The causal relationship between SSRI or SNRI exposure and high scoring values in the NAS is of course not established in each infant included in this study. Other illnesses or prenatal risk factors, unrelated to pharmacological exposure or maternal illness, may contribute. This study could not investigate an increased risk of neonatal symptoms in infants prenatally exposed to antidepressants compared to unexposed ones.
It can be argued that we recruited a too small study population. There may have been differences between the exposure groups had they been larger. The retrospective design of the study and the changed policy of the hospital (Neonatal Abstinence Score and increased surveillance of all infants prenatally exposed to SSRIs were abandoned in July 2009) made it impossible to perform this study on a larger cohort. The retrospective design is of course an important limitation to this study. A prospective design would have allowed us to for example confirm antidepressant use and exposure in mother and infant.

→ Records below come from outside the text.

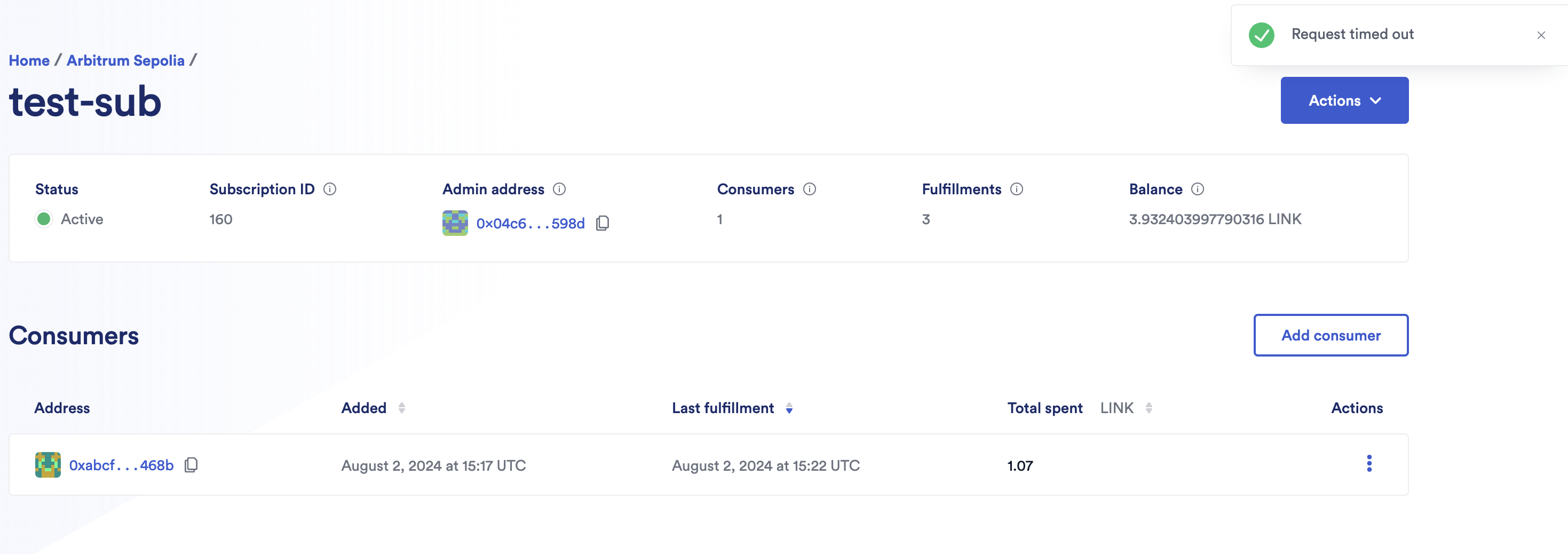The height and width of the screenshot is (554, 1568).
Task: Sort consumers by Added date
Action: [402, 408]
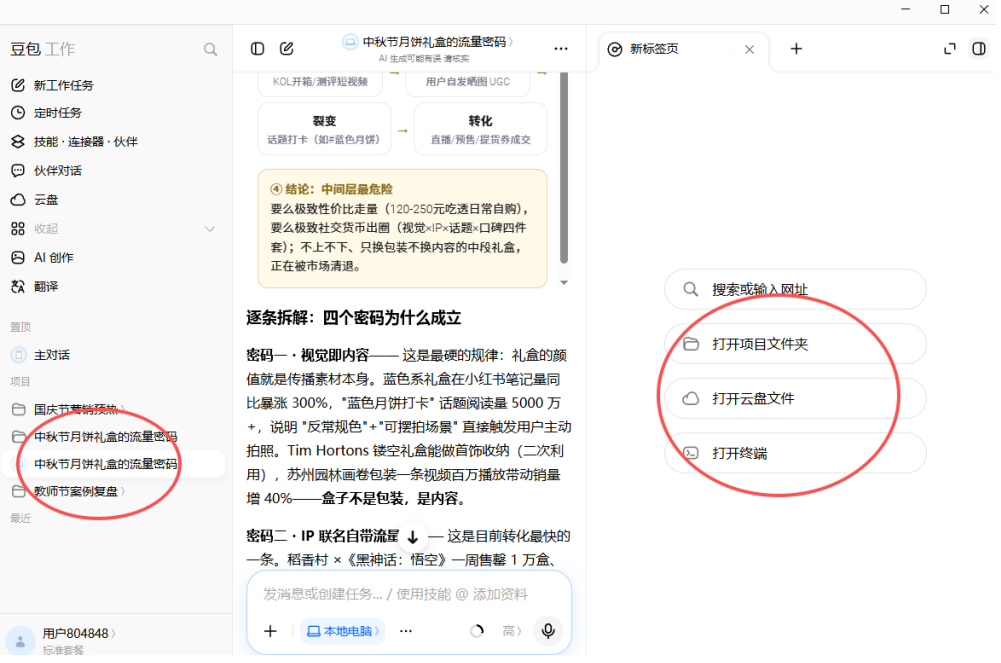
Task: Close the 新标签页 tab
Action: point(749,50)
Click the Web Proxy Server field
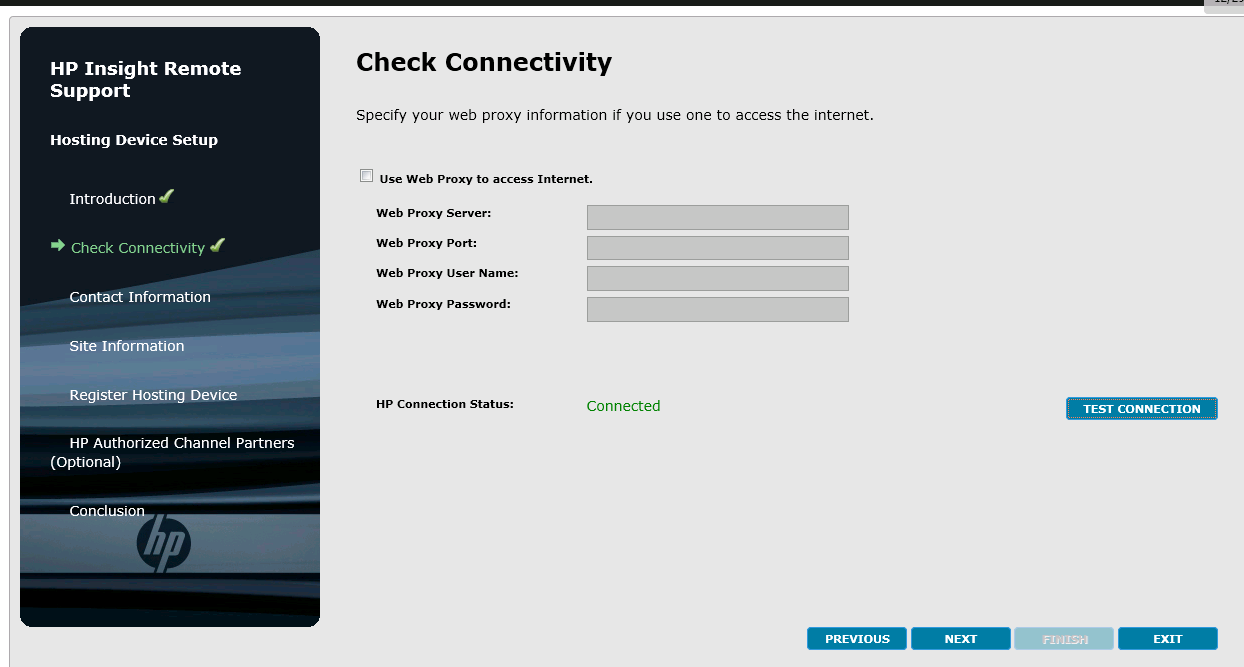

Monitoring neonates with prenatal exposure to drugs and abuse substances is a delicate task. There is a risk that health care professionals are being too interventional, introducing unnecessary concern regarding the infant's health. There is also a risk, with antidepressants becoming increasingly common in the pregnant population- and considered ‘safe’- that knowledge about potentially serious complications is lost. A modified Neonatal Abstinence Score could be useful in detecting abstinence/maladaptation in this group. The CNS and respiratory categories are probably more useful than the gastrointestinal category. Most important is however knowledge among care givers regarding the possible symptoms that can arise after prenatal exposure to antidepressants.
Severe abstinence in a cohort of infants exposed to SSRI/SNRI in late pregnancy was rare since it occurred in only 3% of the cases. Neonatal hypoglycemia was observed in 19% of the infants which is higher than previously reported. Admission to the neonatal ward was seen in 13% of the infants and did not differ significantly from the admittance rate in other infants born in the same hospital during the studied period.